Aunque en México puede presumirse de restaurantes que ostentan precios a la manera de algunos europeos con estrellas Michelin, a juzgar por su menú de degustación (por ejemplo: Pujol o Biko, entre otros) y otros bastante razonables y que al leerlos simplemente se antoja (Quintonil), a excepción de ocasiones especiales como cuando chefs de otras latitudes llegan.

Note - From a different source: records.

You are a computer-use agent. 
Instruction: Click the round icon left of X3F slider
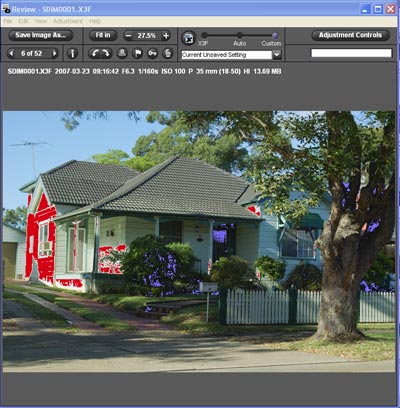click(x=189, y=38)
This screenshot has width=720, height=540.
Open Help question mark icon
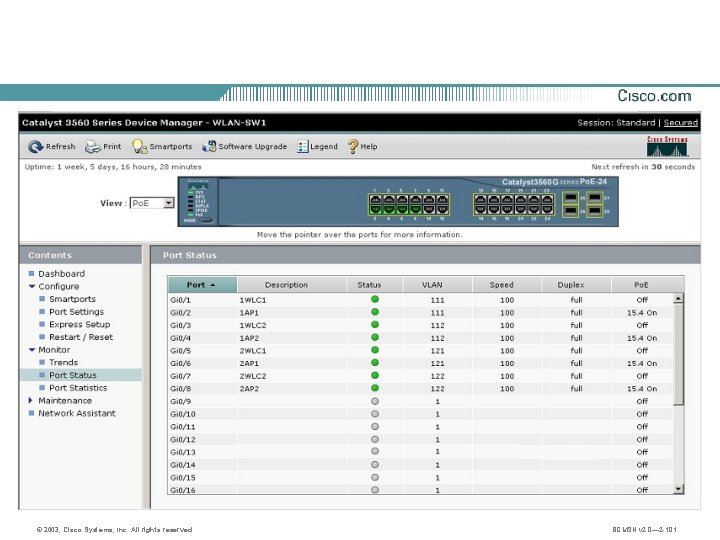[x=353, y=146]
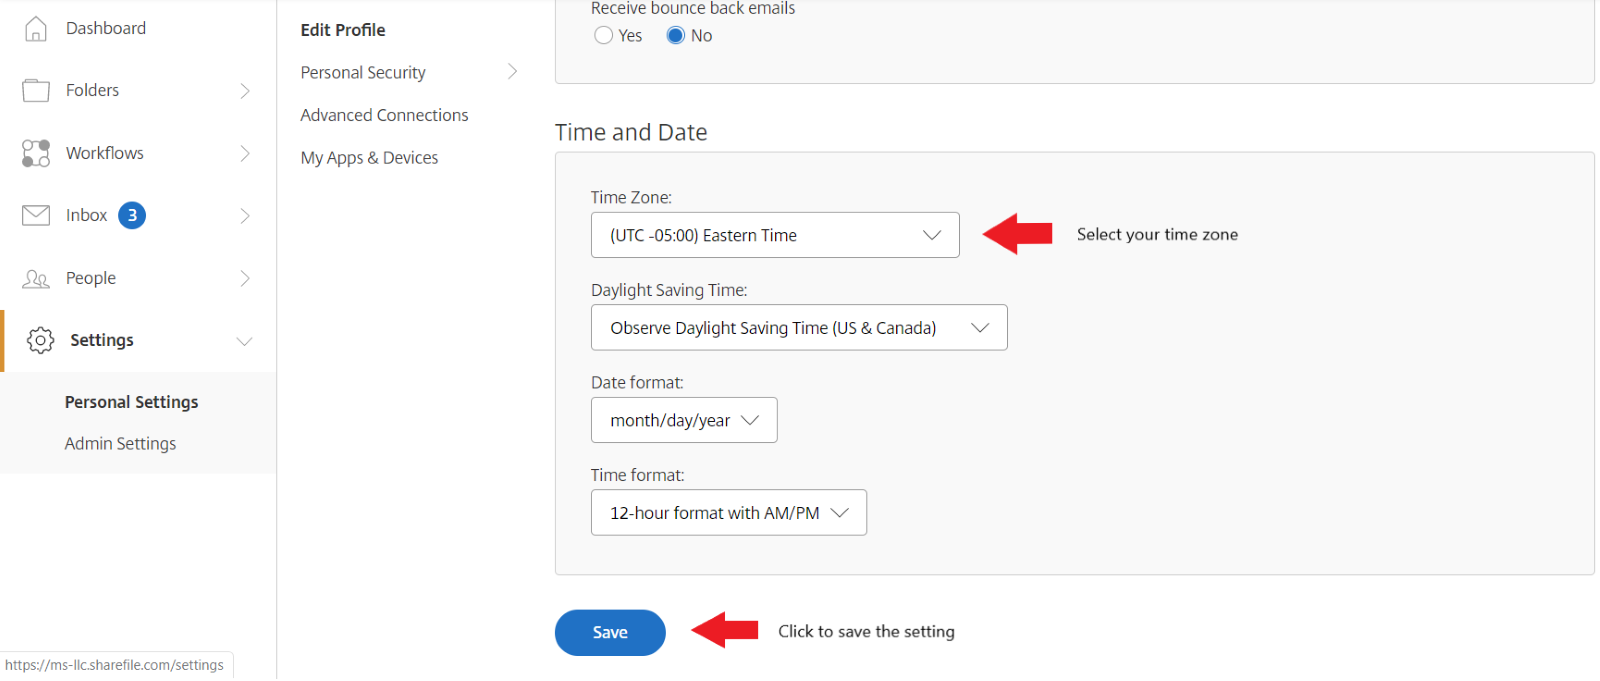
Task: Select No for bounce back emails
Action: pos(676,36)
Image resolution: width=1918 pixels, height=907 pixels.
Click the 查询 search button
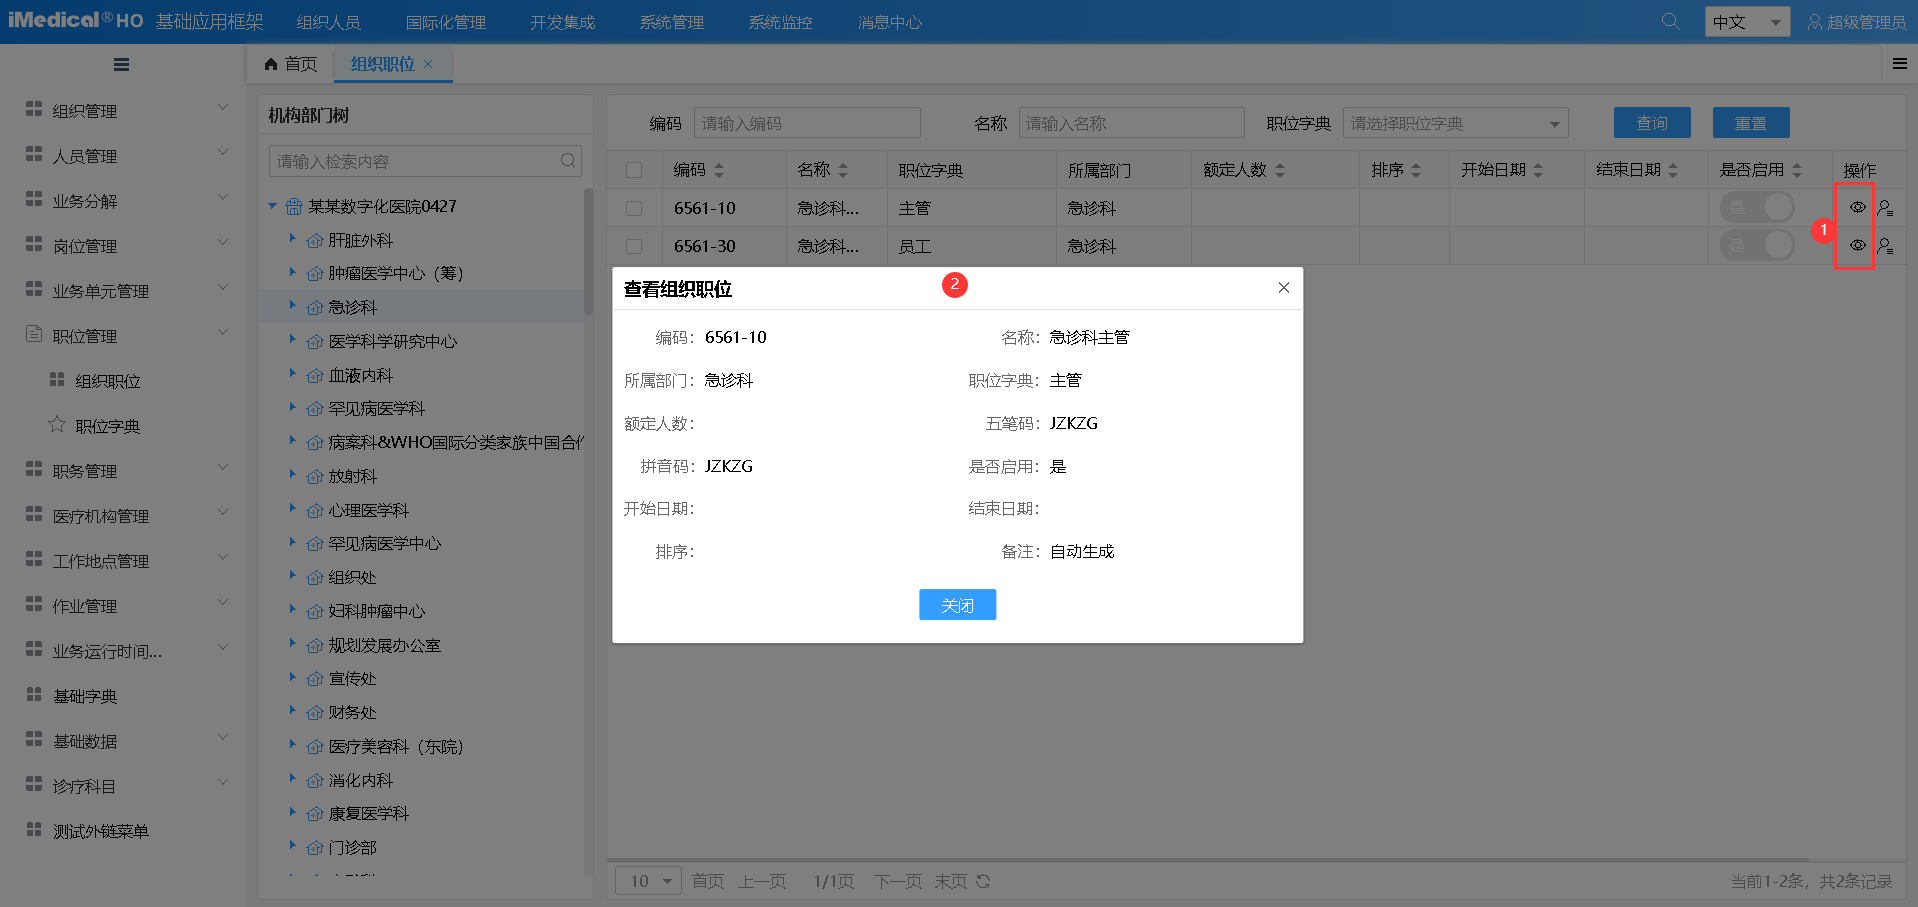pos(1651,123)
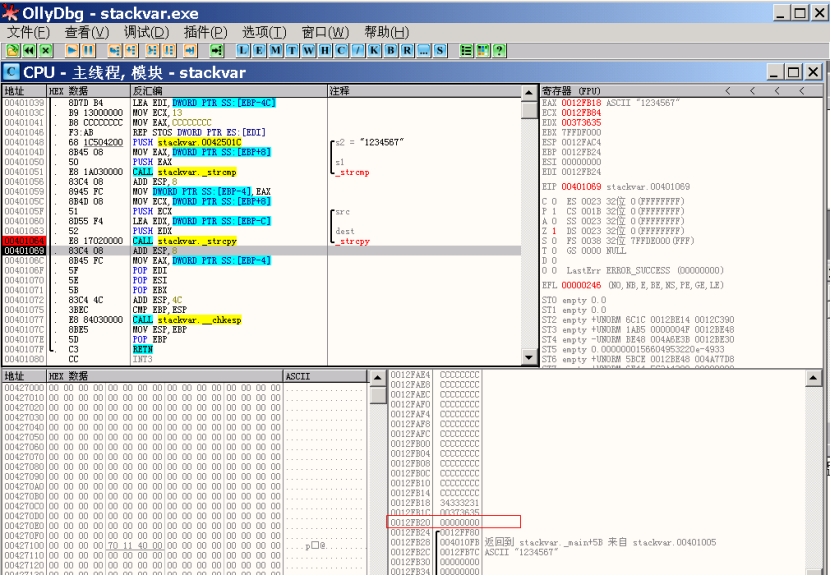Click the Help question mark toolbar icon

coord(498,50)
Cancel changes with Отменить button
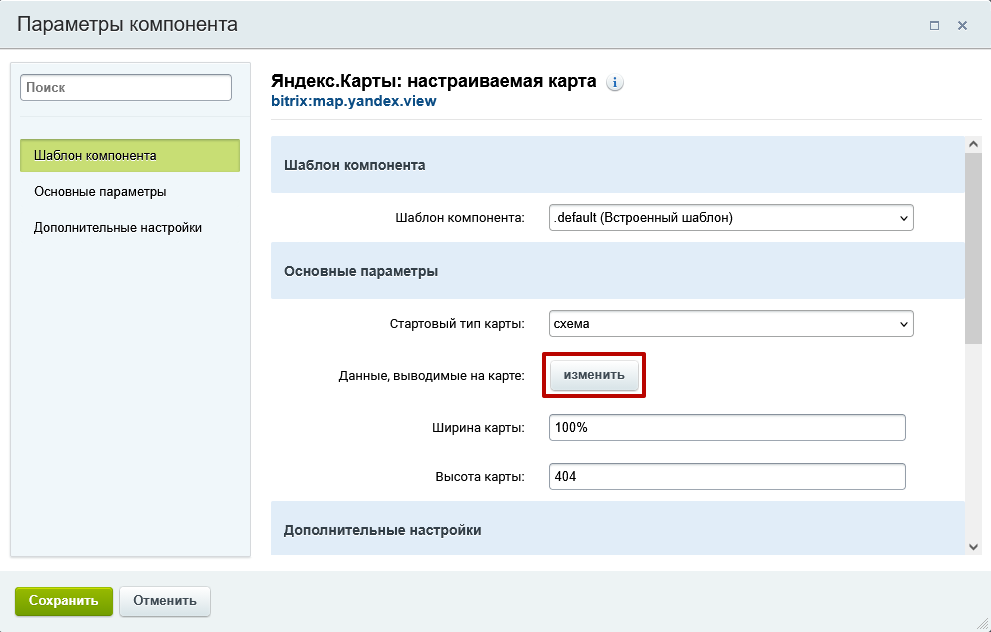 (x=164, y=601)
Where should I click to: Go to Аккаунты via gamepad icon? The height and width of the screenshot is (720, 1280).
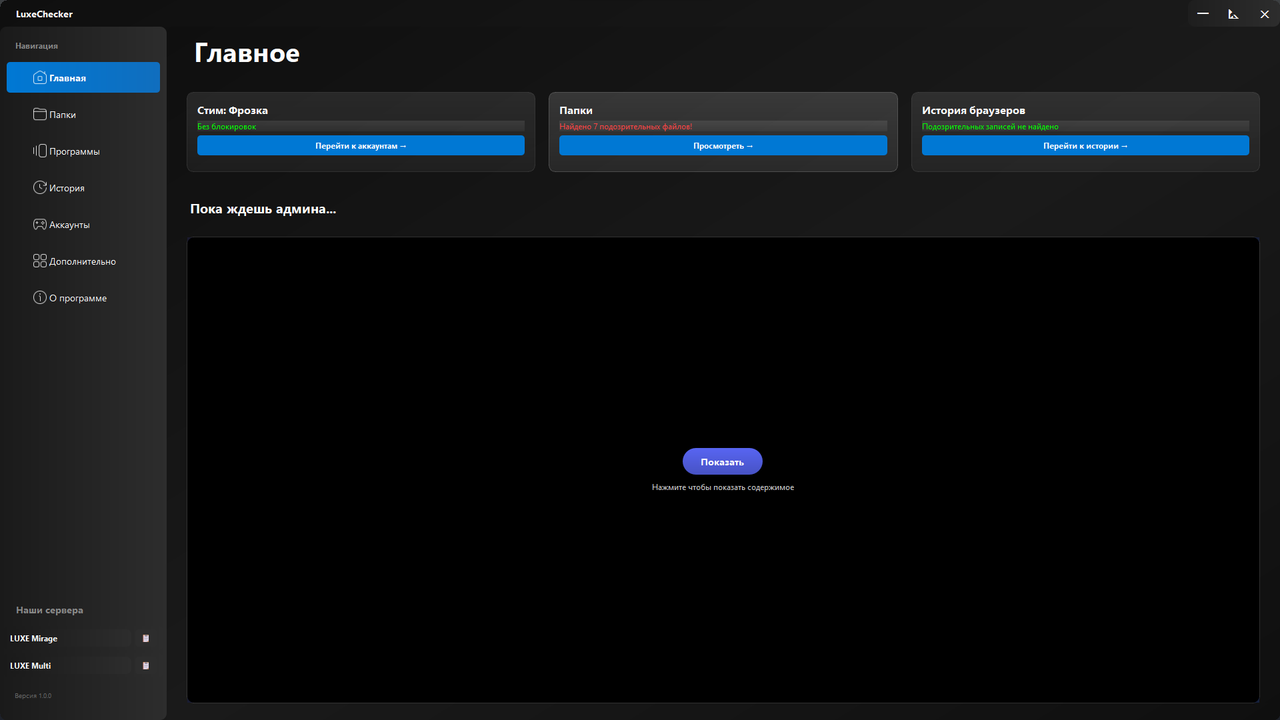[x=40, y=225]
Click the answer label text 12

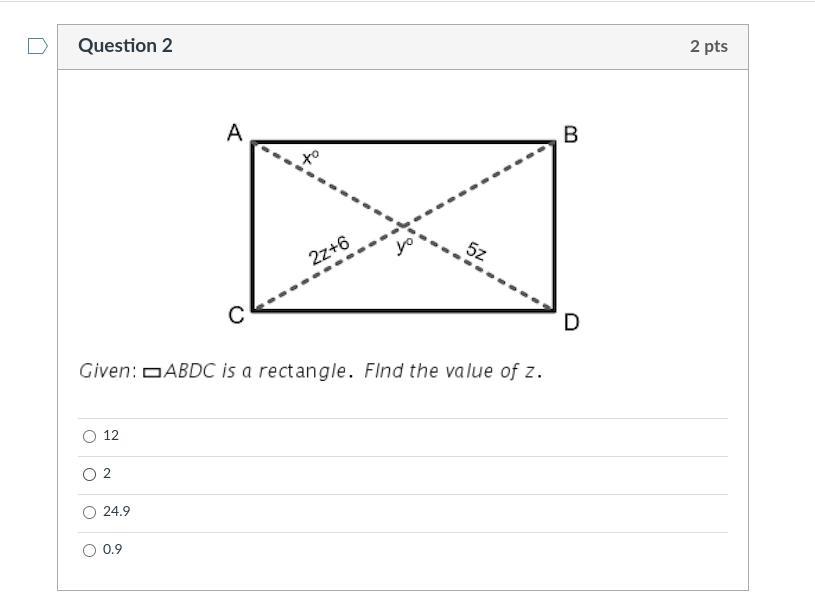coord(111,436)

En fin, a pesar de que Rayner se porta como un "buen chico" -a lo largo del libro parece presumir de ello-, no tanto por sus modales sino por su apego a las tres estrellas Michelin, una de sus últimas observaciones llama la atención: "Si mi viaje alrededor del mundo me ha enseñado algo, es que sólo hay una forma de decidir si un plato es bueno o malo, y es ésta: ¿tiene buen sabor?" (p. 304) Apegarse a lo esencial es, finalmente, casi un perogrullo. Pero lo que enseña es que volver a los orígenes, a lo evidente, es un acto subjetivo cuya relatividad depende más de las capacidades natas (de ese mundo químico que es el cerebro y el ADN) y luego del entorno cultural (o el educarse en los códigos de la gastronomía profesional). Lo tienes, lo disfrutas. No todos tienen una sensibilidad desarrollada o suficientemente amplia para juzgar ciertos sabores. Ahí, el buen sabor no parece tan obvio.